SINGAPORE: Singapore's trade numbers continued a downward streak in November as its exports declined for the ninth straight month, according to official data released on Tuesday (Dec 17).
Non-oil domestic exports (NODX) declined by 5.9 per cent last month from a year ago, following a plunge of 12.5 per cent the month before, data from Enterprise Singapore showed.
The fall was mainly due to a decrease in electronic domestic exports, which outweighed the growth in non-electronics, the trade agency said.
On a seasonally adjusted month-on-month basis, exports grew by 5.8 per cent in November after falling a revised 3.1 per cent in October.
Shipments of electronics fell by 23.3 per cent on a year-on-year basis, following a decline of 16.4 per cent the previous month.
Contributing the most to the decline were integrated circuits (-36.5 per cent), PCs (-25.1 per cent) and disk drives (-35.7 per cent).
"The global slowdown in smartphone and PC demand, in addition to the ongoing trade war, has had a negative impact on domestic electronic shipments and industrial production," said Howie Lee, an economist at OCBC.
"There are emerging signs that the electronics sector is beginning to turn the tide, however, with both disk media and diodes posting year-on-year growth after at least twelve months of contraction."
As the nominal value of electronics exports in November was also largely unchanged from October and is the highest since January 2019, this lends support to the hypothesis that the sector might have bottomed out since the mid-2019, added Mr Lee.
Non-electronic exports grew by 1.3 per cent in November, climbing back up after a 11.2 per cent decline in October.
Non-monetary gold (249.3 per cent), specialised machinery (15.5 per cent) and non-electric engines & motors (40.1 per cent) contributed the most to the growth.
Exports to the majority of Singapore's top markets declined in November, except for the US, Thailand and Indonesia. The largest contributors to the decline were Hong Kong (-27.6 per cent), the EU 28 (-10 per cent) and China (-6.8 per cent).
"The return to expansion in exports to the Indonesian and Thai markets are particularly encouraging, given that growth rates for both hovered in the red for 12 and 8 months respectively," said Mr Lee in a report to CNA.
Mr Lee said that a return to trade growth with neighbouring economies suggests a turning of the tide in global goods demand, even as trade in the region has largely taken a hit in 2019 due to the slowdown in demand for goods globally
Total trade decreased 5.9 per cent on year, as imports fell by 5.8 per cent and exports declined by 6 per cent.

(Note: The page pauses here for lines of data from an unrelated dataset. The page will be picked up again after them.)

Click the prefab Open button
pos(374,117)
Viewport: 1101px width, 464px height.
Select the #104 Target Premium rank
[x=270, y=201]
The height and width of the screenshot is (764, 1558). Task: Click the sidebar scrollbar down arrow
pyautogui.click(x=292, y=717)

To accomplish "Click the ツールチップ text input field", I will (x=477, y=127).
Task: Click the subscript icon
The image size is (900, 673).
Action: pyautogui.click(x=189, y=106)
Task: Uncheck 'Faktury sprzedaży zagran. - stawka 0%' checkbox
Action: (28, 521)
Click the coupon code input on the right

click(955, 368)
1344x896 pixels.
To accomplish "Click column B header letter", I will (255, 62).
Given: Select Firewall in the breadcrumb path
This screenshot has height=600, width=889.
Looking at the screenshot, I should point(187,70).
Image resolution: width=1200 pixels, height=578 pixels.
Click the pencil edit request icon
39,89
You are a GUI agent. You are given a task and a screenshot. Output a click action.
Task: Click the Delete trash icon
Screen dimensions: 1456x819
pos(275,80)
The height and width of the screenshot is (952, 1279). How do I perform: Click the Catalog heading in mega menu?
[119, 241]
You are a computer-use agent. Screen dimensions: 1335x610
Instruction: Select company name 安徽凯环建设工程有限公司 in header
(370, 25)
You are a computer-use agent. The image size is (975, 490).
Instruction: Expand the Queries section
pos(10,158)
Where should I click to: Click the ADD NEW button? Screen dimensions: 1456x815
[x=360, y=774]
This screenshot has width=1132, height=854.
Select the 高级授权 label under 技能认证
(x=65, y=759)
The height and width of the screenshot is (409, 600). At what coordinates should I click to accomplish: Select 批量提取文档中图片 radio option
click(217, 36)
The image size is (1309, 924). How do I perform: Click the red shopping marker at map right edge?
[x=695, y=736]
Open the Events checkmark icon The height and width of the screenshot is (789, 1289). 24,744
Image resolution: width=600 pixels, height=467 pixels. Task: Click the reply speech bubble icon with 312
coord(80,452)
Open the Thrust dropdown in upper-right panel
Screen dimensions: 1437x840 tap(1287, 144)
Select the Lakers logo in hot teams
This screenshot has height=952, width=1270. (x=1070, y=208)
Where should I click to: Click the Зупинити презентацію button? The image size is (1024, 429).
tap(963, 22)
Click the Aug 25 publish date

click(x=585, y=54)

The NODX growth for 2019 is expected at -9.1 per cent year-on-year, said Mr Lee, with the 2020 NODX forecast to return an expansion of 2 per cent to 4 per cent.
"The low base beginning last December suggests that November’s contraction of 5.9 per cent year-on-year might possibly be the last in a run stretching back from March 2019; we are hopeful of a return to expansion from December 2019 onwards, although ebbs and flows are to be expected given the continued volatility in world trade," added Mr Lee.
"Consistent with our earlier views, the possible year-on-year rebound in shipments in 2020 is likely largely due to the low base from this year, but there remains room for higher growth, especially if US-China trade relations can maintain its current status quo or even reach a more comprehensive phase two trade deal in the months ahead."